Stone Cold Depression
I saw an ad online recently for a crystal antidepressant necklace. It was basically a crystal point hung from a chain. The crystal was pink in color, which meant it was either rose quartz or pretending to be.
When I looked at the website, there were other colors available, such as clear (quartz), turquoise (turquoise), purple (amethyst), and black (maybe onyx?). Of course, there was always the possibility that these were not naturally occurring colors and that every crystal was plain quartz died some other hue. The turquoise certainly looked dyed to enhance its turquoise-ness, and isn’t a crystal anyway. I also had my doubts about the black one.
In point of fact, I had my doubts about all of them. Not that they weren’t authentic crystals, but that they would work. I’ll be honest here. I don’t believe in crystals as channels of psychic power or healing or whatever. I think they’re beautiful and make great jewelry, though. I have quite a collection of necklaces and earrings made from semi-precious stones, some of which are crystals. I feel better when I wear them, but that’s because I actually have taken the time to accessorize before I go out.
I think that, if crystals have any effect at all, it is the placebo effect, which I’m not discounting. That at least is a real thing. But the ad for the depression crystals got me thinking. If the 12 or so widely varied stones that were featured in the ad are all good for depression, what’s the point? I thought at least specific crystals were supposed to be good for different things.

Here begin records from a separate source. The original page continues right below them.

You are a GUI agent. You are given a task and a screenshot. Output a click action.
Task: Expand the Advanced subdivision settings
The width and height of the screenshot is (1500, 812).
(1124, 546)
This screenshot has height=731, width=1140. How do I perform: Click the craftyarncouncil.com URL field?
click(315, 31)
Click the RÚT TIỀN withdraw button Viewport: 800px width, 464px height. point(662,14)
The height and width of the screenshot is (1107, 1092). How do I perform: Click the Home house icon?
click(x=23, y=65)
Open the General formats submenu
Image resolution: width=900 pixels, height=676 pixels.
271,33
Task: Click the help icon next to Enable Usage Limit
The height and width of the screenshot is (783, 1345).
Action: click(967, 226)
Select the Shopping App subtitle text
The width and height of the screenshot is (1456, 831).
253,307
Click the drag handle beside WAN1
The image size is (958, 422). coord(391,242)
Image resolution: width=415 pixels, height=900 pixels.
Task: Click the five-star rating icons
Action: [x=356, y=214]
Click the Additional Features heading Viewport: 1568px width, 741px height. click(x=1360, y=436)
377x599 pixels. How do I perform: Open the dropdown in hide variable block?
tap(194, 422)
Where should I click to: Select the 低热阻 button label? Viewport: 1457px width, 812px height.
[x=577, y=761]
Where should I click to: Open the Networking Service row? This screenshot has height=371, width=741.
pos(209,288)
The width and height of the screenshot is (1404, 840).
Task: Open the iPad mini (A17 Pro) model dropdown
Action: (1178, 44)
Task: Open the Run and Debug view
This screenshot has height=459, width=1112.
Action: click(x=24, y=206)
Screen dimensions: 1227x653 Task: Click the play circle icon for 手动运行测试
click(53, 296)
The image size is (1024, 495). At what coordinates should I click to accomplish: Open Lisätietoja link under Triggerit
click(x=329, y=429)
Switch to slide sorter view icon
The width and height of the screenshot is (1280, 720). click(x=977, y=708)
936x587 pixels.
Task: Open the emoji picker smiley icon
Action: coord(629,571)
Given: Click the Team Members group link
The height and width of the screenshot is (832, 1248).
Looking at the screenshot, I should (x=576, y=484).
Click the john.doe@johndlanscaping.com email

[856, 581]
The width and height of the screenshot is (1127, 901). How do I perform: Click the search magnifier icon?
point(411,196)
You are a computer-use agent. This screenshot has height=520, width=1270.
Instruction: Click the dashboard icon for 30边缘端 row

So I researched some of the advertised crystals to see what effects they were supposed to have and how they might relate to mental health. Here are some of the associations I found:
rose quartz – emotional healing, releasing toxic emotions
turquoise – spiritual expansion, a path to your vibrationally highest self
onyx – inner strength, balance, confidence, protection
amethyst – release of addiction, relaxing energy, sound sleep
I’ll admit right off that I don’t know what “a path to your vibrationally highest self” means, but then again, turquoise is not one of my favorite stones. I have worn rose quartz, amethyst, and occasionally onyx, but felt nothing in particular regarding my emotions, confidence, or sleep (though, to be fair, I never have worn amethysts to bed). Amethysts for relief of addictions most likely goes back to medieval days, when they were thought to counteract poisons.
Then I checked another site, which connected assorted crystals and stones specifically with mental health issues. Here the results were more specific and more focused. Rose quartz was again associated with emotional turmoil, which is pretty close to releasing toxic emotions. Blue lace agate, a very pretty stone, was associated with journaling, which was both different and interesting.
Even more interesting to me were the purported beneficial effects of amber, unakite, tiger’s eye, and smoky quartz. According to this website, amber, perhaps my favorite semiprecious gem (though not technically a crystal), is particularly effective for seasonal affective disorder (SAD). Unakite, a little-known stone that mixes gray-green and dusky pink colors, is said to be beneficial for anxiety and negative thoughts, both of which I, of course, have in abundance.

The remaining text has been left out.